Registration of trademarks Suriname: A Royal Order from 1912, Regulations on the Factory and Trademarks in the Colonies and the Aid Office from Industrial Property, served as the foundation for trademark law in Suriname. This order was amended in August 1984 by decree C-81. Suriname is not a party to the Madrid Agreement or Protocol. Although registration is the first step towards obtaining trademark protection, earlier usage may grant protection to an unregistered trademark. The “First to use” system governs jurisdiction in Suriname.


A local agent must submit a trademark application to the “Bureau Intellectuele Eigendom” in Suriname. In Suriname, a domestic (primary) registration is not required for foreign candidates. A local trademark agent is required for foreign applicants. It is necessary to have a Power of Attorney (POA), and the original POA must be filed.
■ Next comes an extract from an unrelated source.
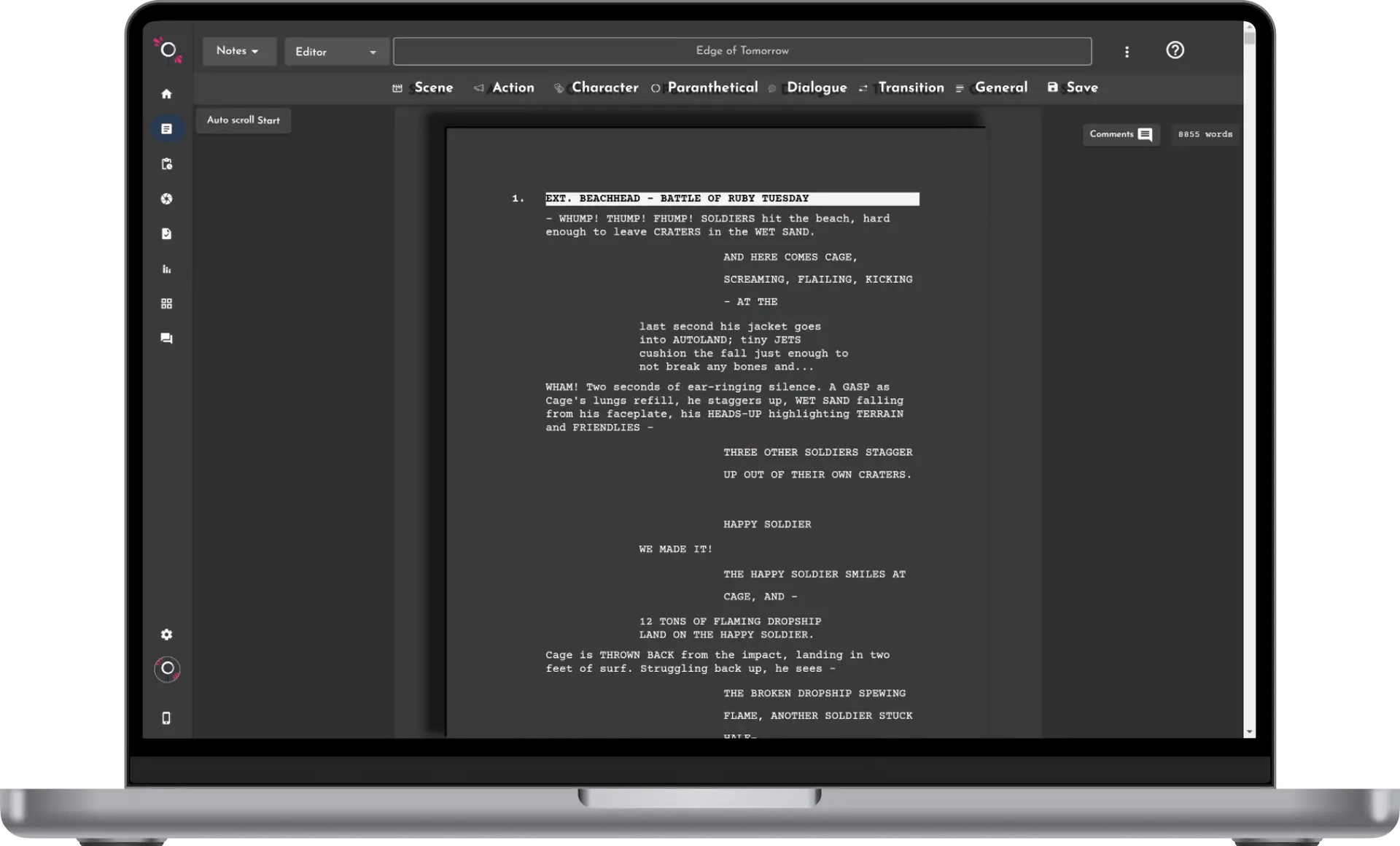Open the clipboard history sidebar icon

[x=166, y=164]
In Suriname, the application procedure entails a formal assessment of the trademark’s distinctiveness as well as a search for previous trademarks. The entire process, from initial file to registration, takes about 18 months. The trademark application is published in the “Advertentieblad van de Republiek Suriname,” commonly referred to as the Official Gazette for Suriname ads, prior to registration. The trademark is released for opposition, and the opposition period lasts for around half a year following the date of publication.


In Suriname, a trademark registration is good for ten years after it is filed. Ten-year renewal periods are available for the registration.